Guest: Jesse Jenkins | Assistant Professor | Princeton University
Category: 💬 Opinion | Decarbonization
Podcast’s Essential Bites:
[5:55] JJ: "The challenge today is that about 2/3 of our demand for energy in the United States is for liquid and gaseous hydrocarbons. So that's natural gas that we use to heat our homes, gasoline, diesel, jet fuel, other liquid petroleum based fuels and then the petrochemical feedstocks that we use to produce plastics and medicine and all kinds of other things. And it's just really difficult to find drop in substitutes for those kinds of liquids and gaseous fuels at the scale that we consume them. And so the only way that we're going to get to net zero is to knock down the scale of demand for liquid and gaseous fuels. That means growing the role of electricity, and steam, and hydrogen, and other carbon free energy carriers that don't actually contain any CO2 when we use them."

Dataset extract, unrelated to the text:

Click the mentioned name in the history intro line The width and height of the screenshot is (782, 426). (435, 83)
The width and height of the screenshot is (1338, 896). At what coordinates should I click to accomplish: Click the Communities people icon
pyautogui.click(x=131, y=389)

[12:41] JJ: "We have to dramatically expand the supply of overall electricity to power electric cars and to power heat pumps that can efficiently heat and cool our homes instead of relying on natural gas, or to power industrial processes, or make clean hydrogen, which is another option for an energy carrier when we can't use electricity directly. And so our estimates are that demand for electricity by 2050 in the United States could grow by more than double, by about 115 to 170% across a range of different scenarios in the Net-Zero America study. [...] And what that means is we have to basically build two US power grids over the next 30 years."
[16:28] JJ: "The total area around all of the wind turbines that make up a wind farm [...] [in] the most cost effective of our net zero scenarios, spans an area that is equal to Illinois, Indiana, Ohio, Kentucky, and Tennessee put together. And the solar farms are an area the size of Connecticut, Rhode Island, and Massachusetts. [...] There is a more land efficient scenario that uses about half that much land area. But in order to unlock that scenario, we have to build a very large amount of new nuclear power plants, or natural gas plants, carbon capture, or advanced geothermal, other more energy dense or compact technologies that are generally more expensive and less mature today. [...] And there's some scenario that actually is double that. If we want to go entirely renewable, we want to completely get rid of fossil fuels in any way and don't use any carbon capture or continue to emit any CO2 and use negative emissions from fossil fuels."
[28:28] JJ: "If I sum up the whole [Inflation Reduction Act] bill in one nutshell, or one tweet, it's that we're going to tax billionaire corporations and tax cheats, and use that money to make energy cheaper and cleaner for all Americans, and also to build more of those technologies here in the United States."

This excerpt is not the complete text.